The SCOP representatives are structural domains defined and classified by expert analysis into families, superfamilies, folds, and classes. These representatives are based on 40% identity and are taken from ASTRAL database.
The PDB and ASTRAL sequences are used as queries for the PSI-BLAST searches against NCBI nr database. The resulting multiple sequence alignments (MSAs) of detected homologs are used to generate COMPASS profiles. To allow for the choice of different levels of sequence divergence within MSAs, the user can choose profiles corresponding to different numbers of PSI-BLAST iterations.

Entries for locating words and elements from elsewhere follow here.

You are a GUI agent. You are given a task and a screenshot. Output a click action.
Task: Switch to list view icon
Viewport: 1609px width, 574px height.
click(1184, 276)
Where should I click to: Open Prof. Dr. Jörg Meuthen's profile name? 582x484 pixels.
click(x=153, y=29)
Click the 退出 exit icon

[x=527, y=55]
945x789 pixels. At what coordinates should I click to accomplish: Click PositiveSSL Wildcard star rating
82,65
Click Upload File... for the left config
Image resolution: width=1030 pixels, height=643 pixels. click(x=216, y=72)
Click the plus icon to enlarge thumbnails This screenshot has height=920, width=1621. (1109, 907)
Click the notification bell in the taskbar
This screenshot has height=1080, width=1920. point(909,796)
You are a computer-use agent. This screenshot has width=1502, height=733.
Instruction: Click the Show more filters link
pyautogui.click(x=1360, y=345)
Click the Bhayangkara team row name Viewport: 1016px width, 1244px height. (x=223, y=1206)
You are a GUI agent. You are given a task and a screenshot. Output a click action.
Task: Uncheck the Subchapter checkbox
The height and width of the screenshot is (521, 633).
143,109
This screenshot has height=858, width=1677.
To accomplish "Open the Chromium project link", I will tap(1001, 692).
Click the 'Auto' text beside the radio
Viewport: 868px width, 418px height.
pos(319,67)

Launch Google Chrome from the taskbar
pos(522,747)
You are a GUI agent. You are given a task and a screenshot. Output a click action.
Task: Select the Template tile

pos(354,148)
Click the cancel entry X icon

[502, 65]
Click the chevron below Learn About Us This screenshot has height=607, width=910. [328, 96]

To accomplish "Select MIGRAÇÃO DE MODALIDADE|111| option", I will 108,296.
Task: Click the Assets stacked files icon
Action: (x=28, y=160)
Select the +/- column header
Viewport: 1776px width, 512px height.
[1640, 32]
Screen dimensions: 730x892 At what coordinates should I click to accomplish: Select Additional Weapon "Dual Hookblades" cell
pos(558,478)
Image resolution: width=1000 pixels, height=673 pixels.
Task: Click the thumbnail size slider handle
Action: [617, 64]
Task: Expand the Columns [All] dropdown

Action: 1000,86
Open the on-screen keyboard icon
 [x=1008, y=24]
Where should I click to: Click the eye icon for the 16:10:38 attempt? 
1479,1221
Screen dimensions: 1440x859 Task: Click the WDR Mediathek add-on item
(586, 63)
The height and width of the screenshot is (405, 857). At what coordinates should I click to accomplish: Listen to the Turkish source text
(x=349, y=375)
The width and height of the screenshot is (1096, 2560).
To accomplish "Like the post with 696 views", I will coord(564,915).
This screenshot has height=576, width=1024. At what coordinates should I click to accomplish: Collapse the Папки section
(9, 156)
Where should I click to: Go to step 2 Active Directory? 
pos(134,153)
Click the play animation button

PFAM, COG, and KOG databases include families of both known and unknown 3D structure, covering the protein sequence space more completely. They provide alternative ways of family classification: typically tighter sequence grouping, with more consideration of protein function, and clustering of orthologs from different genomes.
PFAM profiles are generated by COMPASS from full family alignments provided by PFAM. COG and KOG profiles are generated from MSAs produced from the database sequences by program MUSCLE.
The profile databases are regularly updated when new versions of original databases are available.